◆ HOW TO COMPLETE THIS TASK: An exact copy is required of the lines running from the one that contains "Given: Expand the Element status section" to the end of the material, both ends included, with pictures omitted.

WORKING DATA Block Start

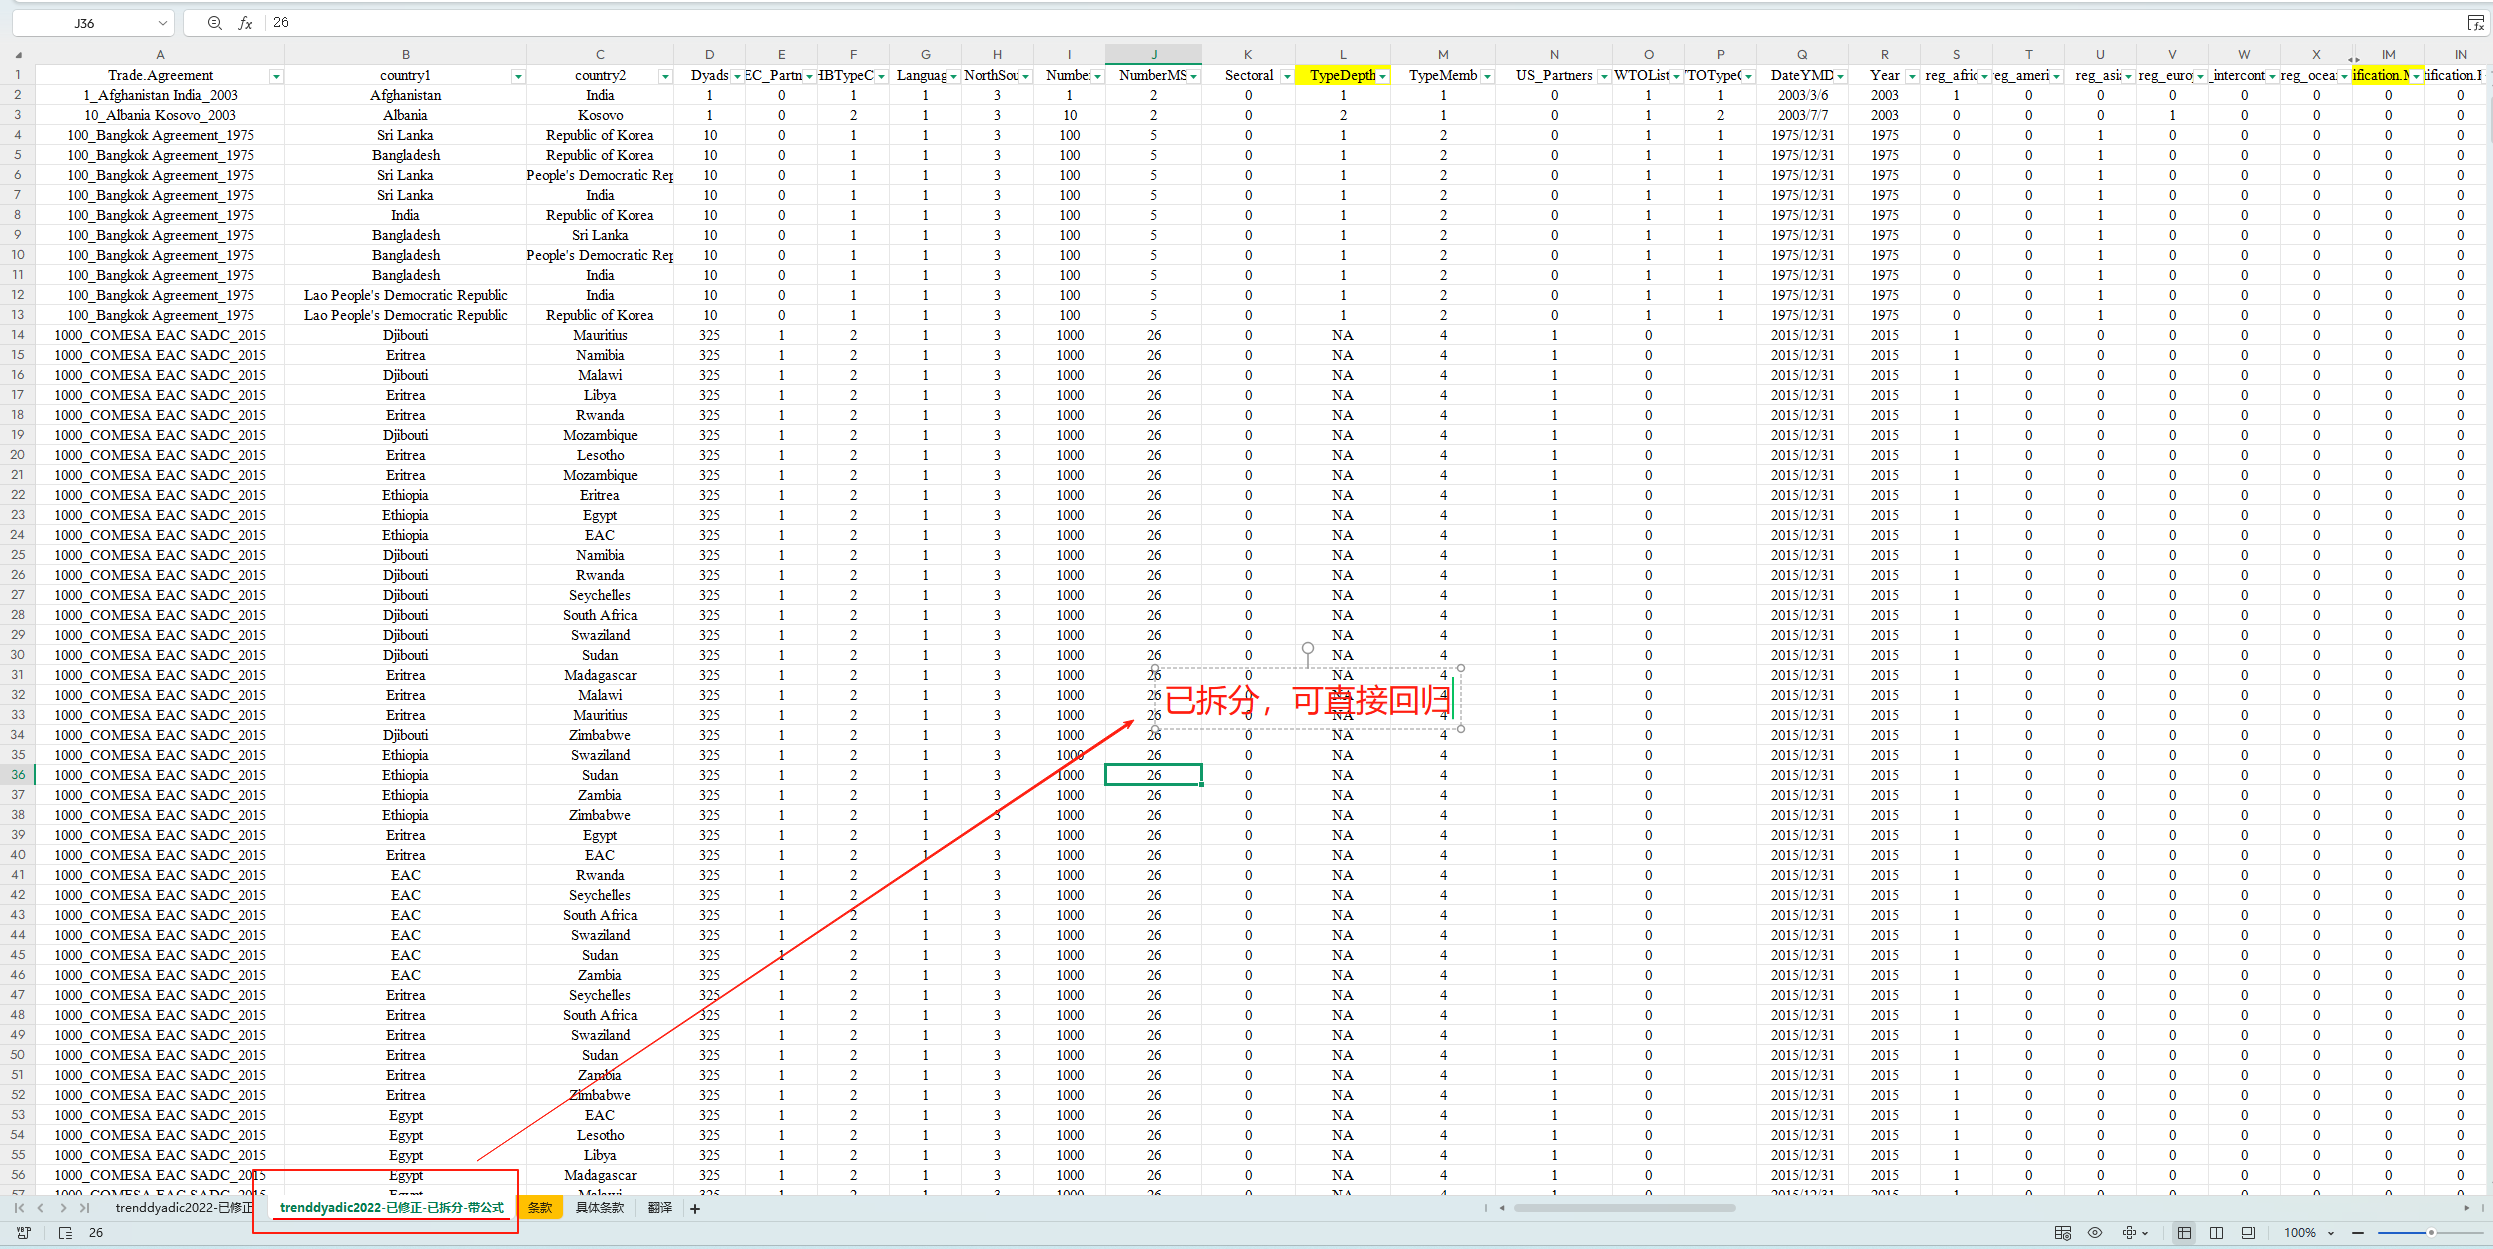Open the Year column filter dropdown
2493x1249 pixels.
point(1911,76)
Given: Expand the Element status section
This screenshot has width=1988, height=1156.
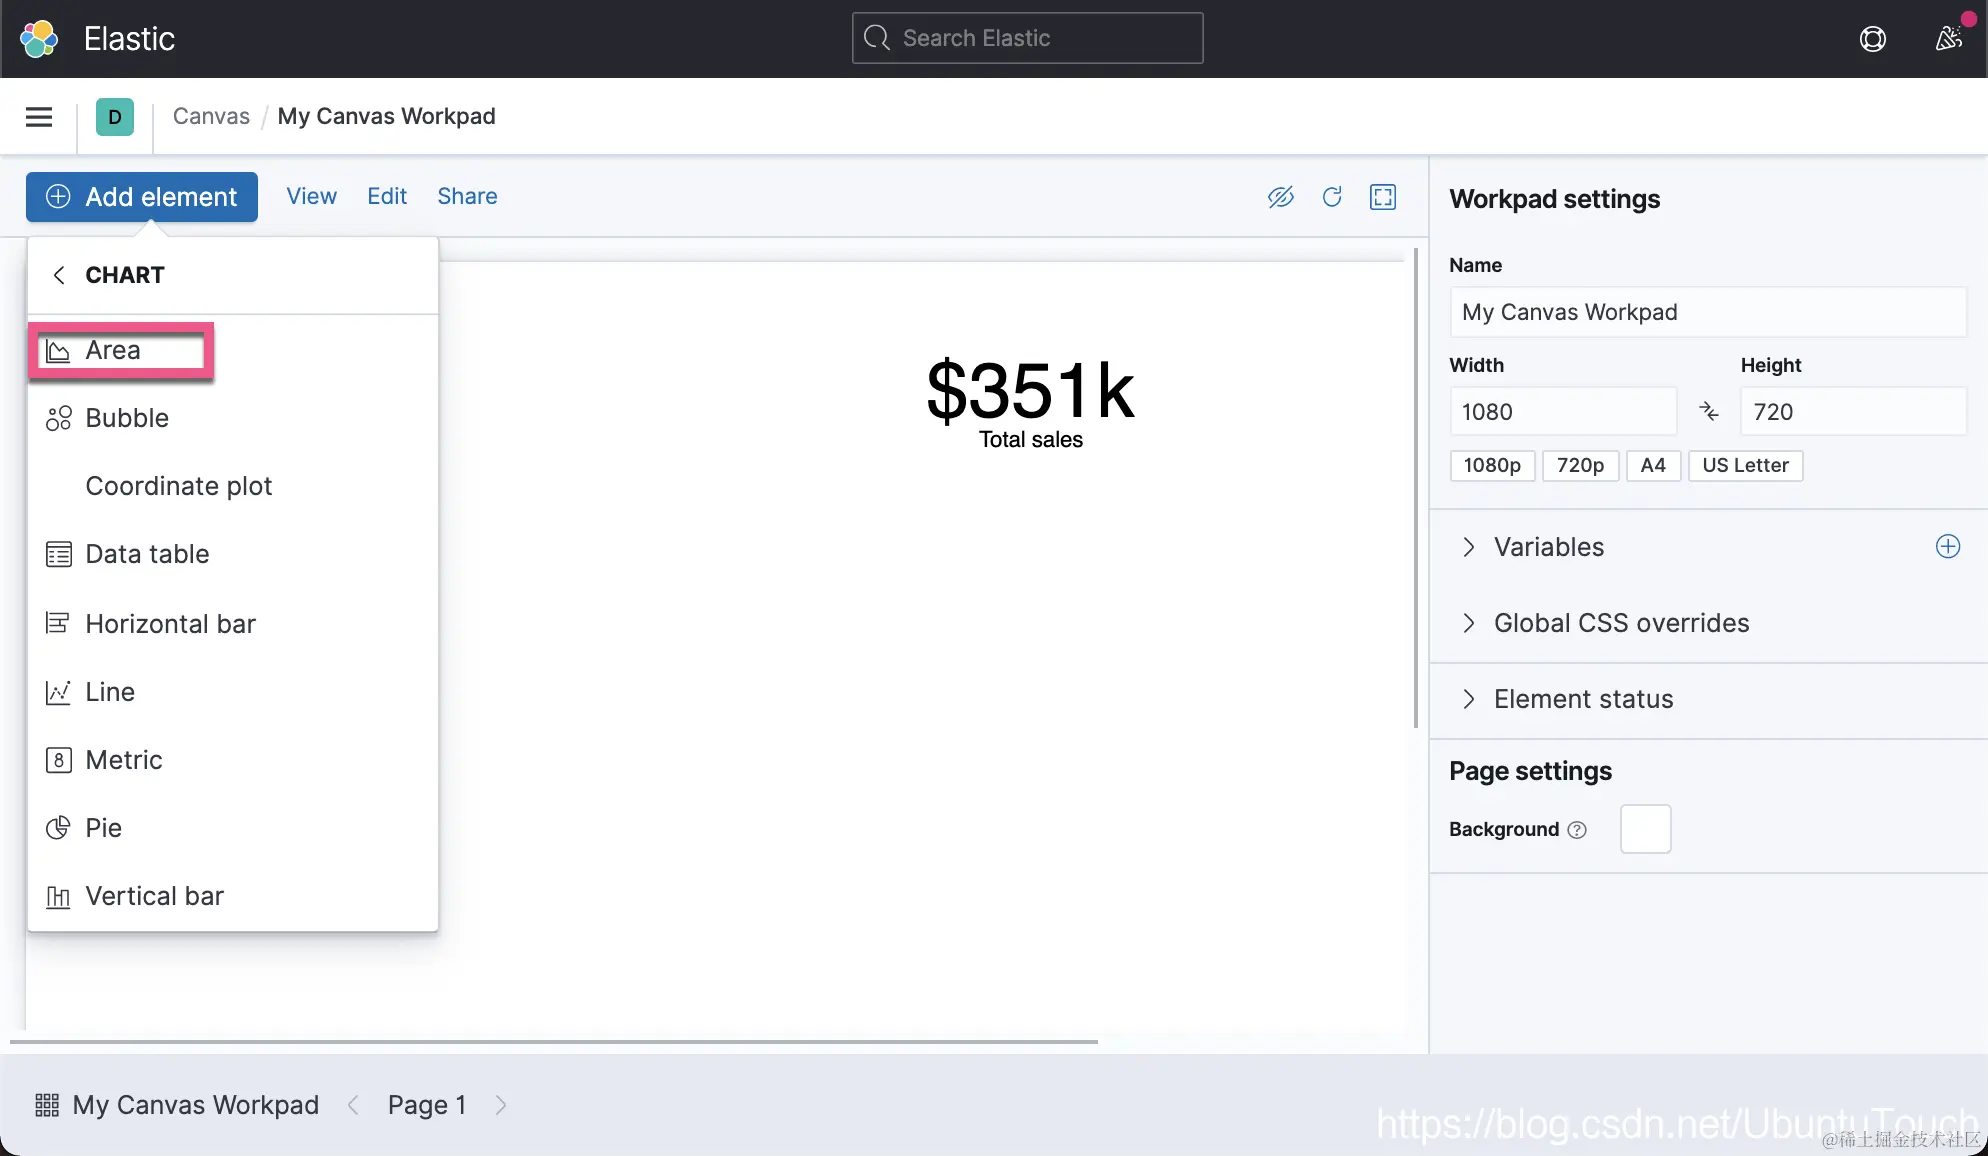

WORKING DATA Block End

◆ WRITTEN RESPONSE:
Given: Expand the Element status section
This screenshot has width=1988, height=1156.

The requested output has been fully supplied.